Bevor Kinder ab dem Alter von 14 Jahren selbst ihren Glauben auswählen können, werden Kindern ab 10 Jahren bereits mit §2 (3) das Recht zu, gehört zu werden bei ihrer religiösen Bildung. Dies sieht aber keine bindende Entscheidungskraft vor. Ab dem Alter von 12, gemäß §5, “kann [das Kind] nicht gegen seinen Willen in einem anderen Bekenntnis als bisher erzogen werden”

Formen spiritueller/religiöser Gewalt


Es ist wichtig, zwischen dem Missbrauch von Religion oder Spiritualität für schädliche Zwecke und der echten Glaubensausübung, die Frieden, Toleranz und Respekt für andere fördert, zu unterscheiden. Spirituelle/religiöse Gewalt kann sich auf verschiedene Weise äußern:

Erzwungene Konvertierungen

Menschen werden gezwungen oder unter Druck gesetzt, gegen ihren Willen zu einer bestimmten Religion zu konvertieren, oft durch Drohungen, Einschüchterung oder Isolation.

Religiöse Diskriminierung

Einzelpersonen oder Gruppen werden aufgrund ihrer religiösen Überzeugungen ins Visier genommen, was zu Ausgrenzung, Marginalisierung oder Verweigerung grundlegender Rechte und Möglichkeiten führt.

Ritualistischer Missbrauch

Personen unter dem Deckmantel religiöser oder spiritueller Praktiken physischen, psychischen oder sexuellen Schaden zufügen, oft in Verbindung mit extremen Ritualen oder Zeremonien.

Religiöse Intoleranz

Sich an Hassreden zu beteiligen, zu Gewalt anzustiften oder aggressive Handlungen gegen Einzelpersonen oder Gruppen aufgrund ihrer religiösen Überzeugungen oder Praktiken zu begehen.
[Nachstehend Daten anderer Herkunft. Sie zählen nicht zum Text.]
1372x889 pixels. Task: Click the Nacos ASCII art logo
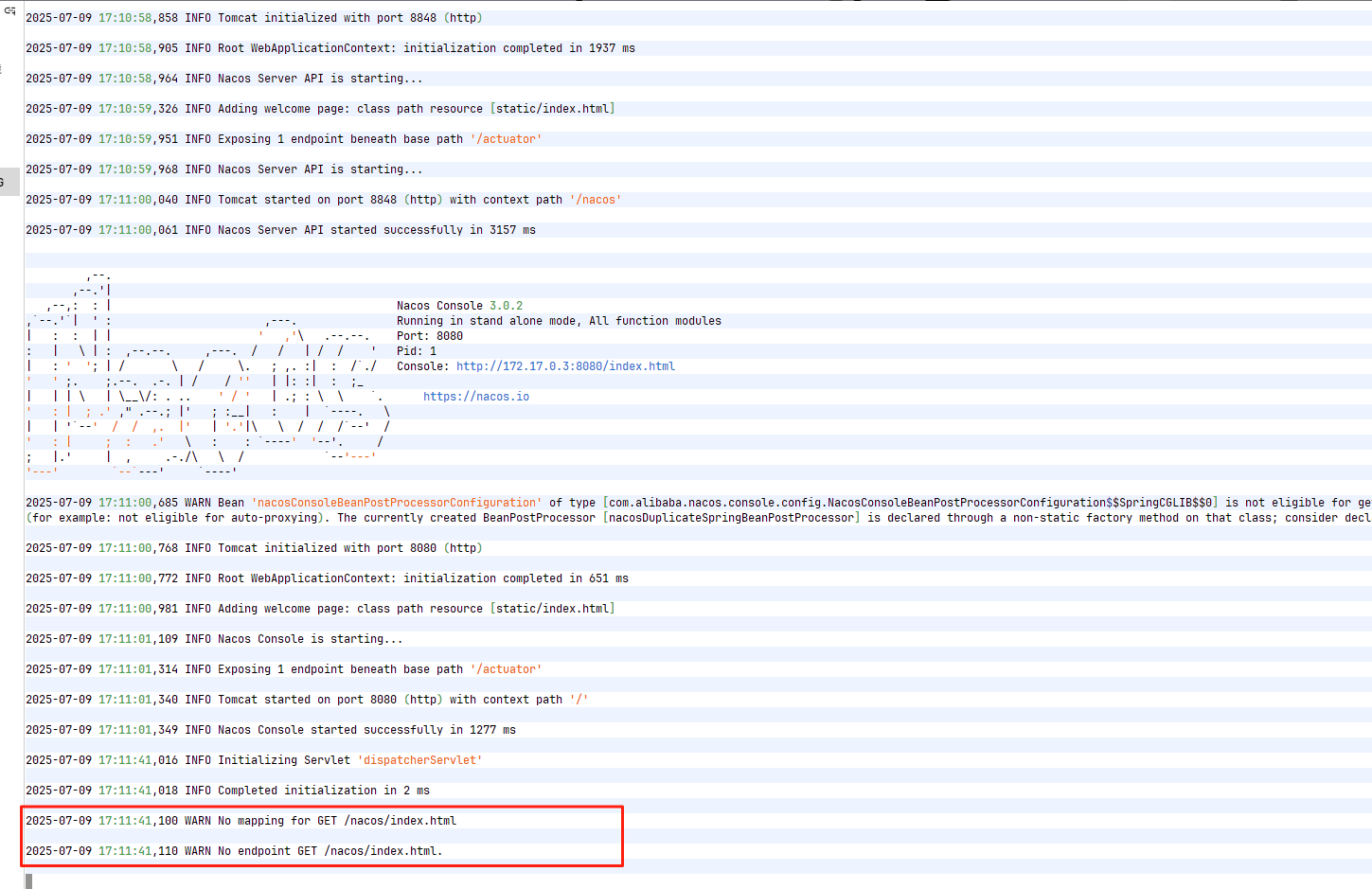189,379
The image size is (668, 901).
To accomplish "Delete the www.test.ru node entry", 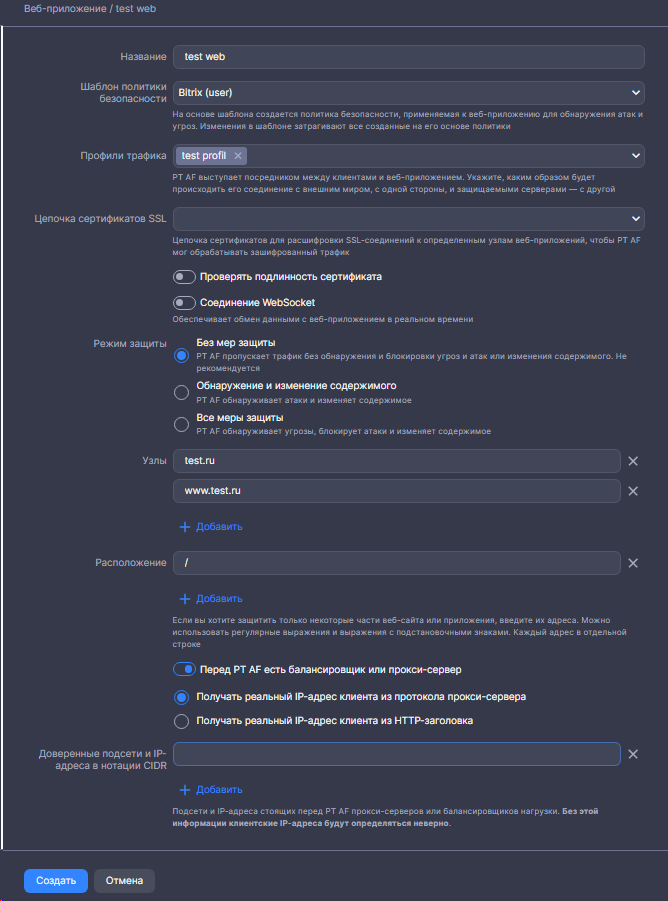I will (x=632, y=491).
Unterdrückung der Religionsfreiheit

Den Einzelnen das Recht verweigern, die von ihnen gewählte Religion auszuüben, Einschränkungen auferlegen oder Verfolgung aufgrund der Religionszugehörigkeit betreiben.

Spirituelle Manipulation

Die Ausnutzung der spirituellen oder religiösen Überzeugungen einer Person zur persönlichen Bereicherung, zur Kontrolle oder zur unzulässigen Beeinflussung dieser Person, häufig durch psychologische Manipulation oder Täuschung.

Gewalt im Namen der Ehre

Rechtfertigung von Gewalttaten, einschließlich körperlicher Gewalt, gegen Personen, die als entehrend empfunden werden oder gegen religiöse oder kulturelle Normen verstoßen haben.